Rat Patrol UK

Rats are as comfortable in the water as on land. They can tread water for days and swim long distances underwater. In Chicago, the waves of Lake Michigan may be daunting but the sluggish Chicago River is ideal for low-tech rat boats made from recycled materials of all kinds.

It doesn't matter what your boat is made from, just don't fall in! You don't want to know whats in that murky grey water.

The ideal rat boat would be an amphibious bicycle that could ride to the river, dive right in, return to land elsewhere and continue on its way. For now, we have only built trailer-carried boats that must return to their launch points.


Around the world, many people have experimented with home-made watercraft. From the sleekly engineered racers of human-powered boat clubs to the salvage vernacular of hippie houseboats in Sausalito, its not difficult to build your own home-built boat from common materials.
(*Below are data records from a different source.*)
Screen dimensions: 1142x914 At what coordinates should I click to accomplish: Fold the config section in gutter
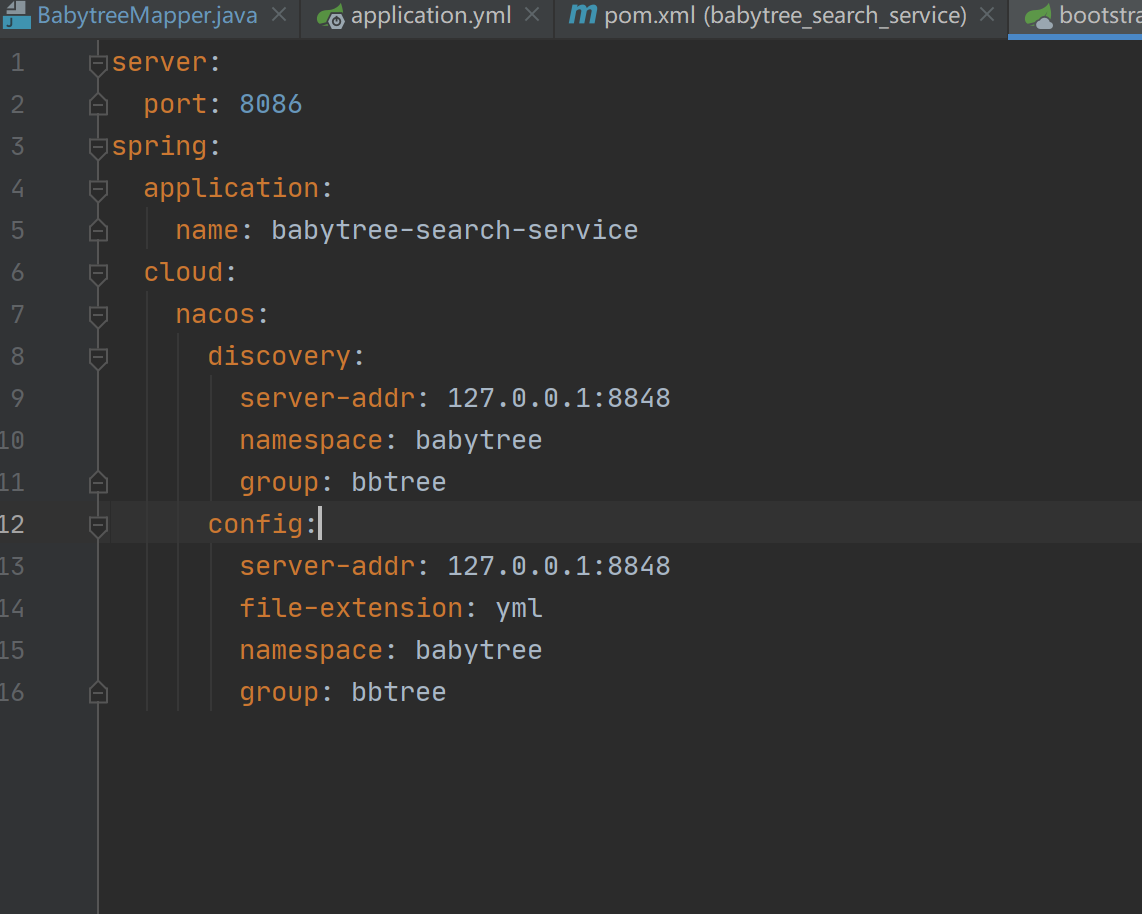click(x=98, y=526)
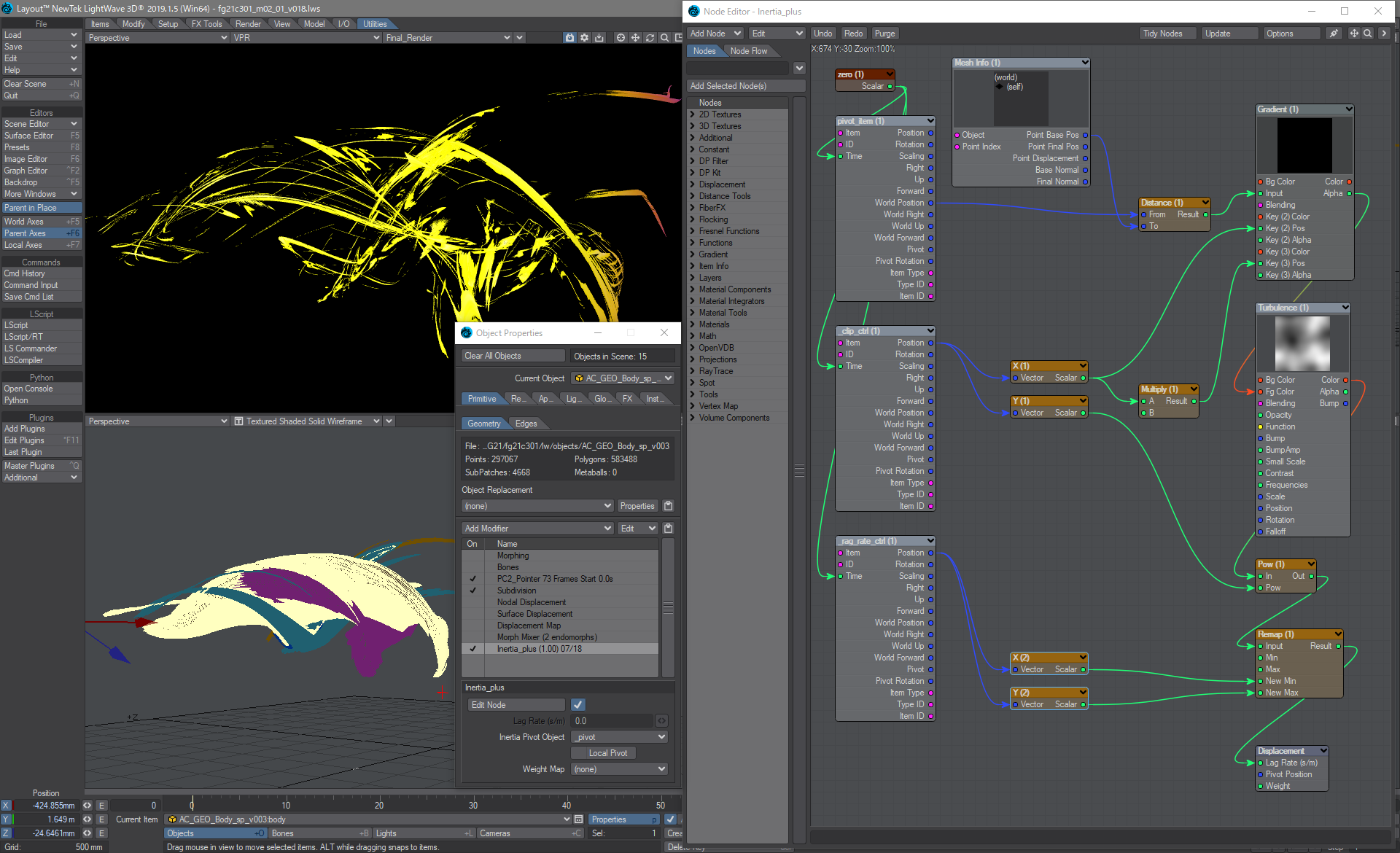Toggle Edit Node checkbox for Inertia_plus
The image size is (1400, 853).
(x=579, y=705)
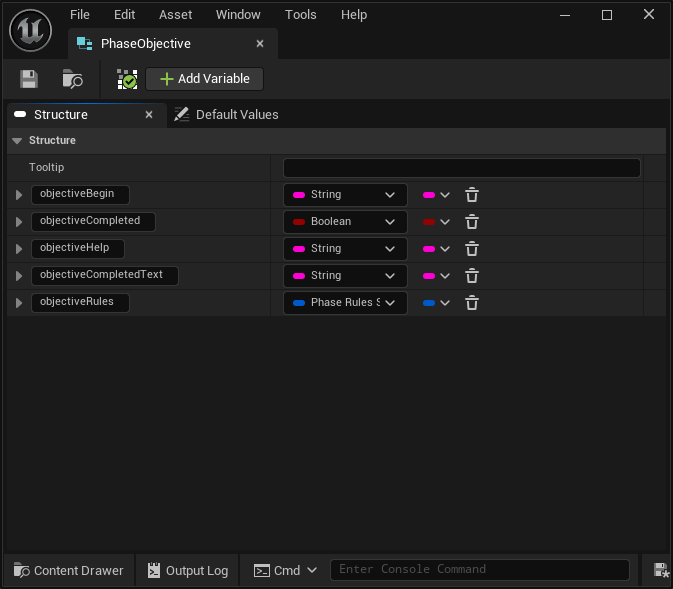Expand the objectiveBegin row arrow
Screen dimensions: 673x589
tap(19, 195)
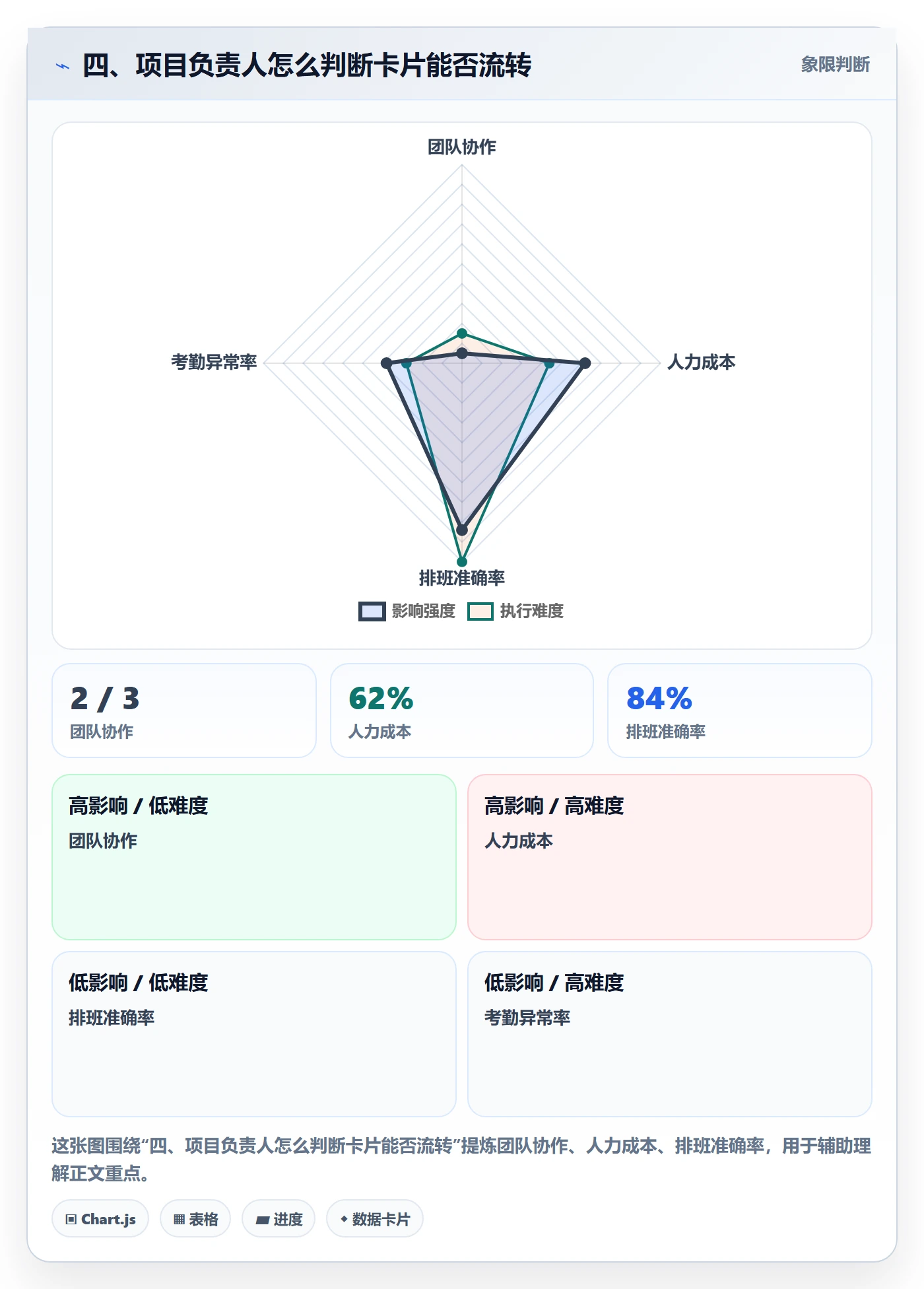Click the 团队协作 axis label on radar

462,147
Matt the Rat and Plumber Mike ventured down the Chicago River on the trashboat Water Bug in 2007
The Miss Rockaway Armada floated down the Mississippi in the summers of '06 & '07
A Puerto Rican kayak made from 2-liter bottles.
Row boat in India made from 235 soda bottles, vines and PVC pipe.
Marcus Eriksen rowed and pedaled this bottle catamaran made of recycled materials all the way down the Mississippi in 2003.
Richie Sowa built an entire floating island in a lagoon in the Yucatan. 250,000 plastic bottles and a bamboo framework provide the flotation for a 2-story house and several mini beaches shaded by mangroves. Sadly the island was destroyed by hurricane in 2005.

But the most spectacular trash boat of all has to be the Son of Town Hall, built by the Flying Neutrinos as a floating raft home, made of salvaged lumber and kept afloat on chunks of styrofoam. After several years in various harbors of the northeast in the early 1990s, the Neutrinos set off across the Atlantic using the only the wind and current to push their boat all the way to the coast of Ireland and then on to France.


Bouyancy, of course, is the key to floating a boat. You can assemble your recycled materials into a sealed hull like a conventional boat. Or you can collect bouyant objects to build a raft. Styrofoam can sometimes be scavenged, but discarded bottles, buckets and jugs are far more common. You will need to collect a lot of them.

A liter of water weighs one kilogram. So your raft will need to displace more liters of river water than your weight (and the boat's) in order to achieve positive buoyancy:

Example
150 lb you + 15 lb boat
= 75 kg
neutral buoyancy
= 75 liters
= 38 two-liter soda bottles
= 20 one-gallon jugs

If you have negative buoyancy in the equation (not enough flotation) your boat will sink, but at neutral bouyancy you will just be sitting in the water, between sinking and floating. If you want to stay dry you will need positive bouyancy, so collect more bottles, at least l50% more than the neutral buoyancy equation above requires. The more bouyancy the better, you never know what you extras you might want to take along. Making a stable raft that won't flip over is another matter!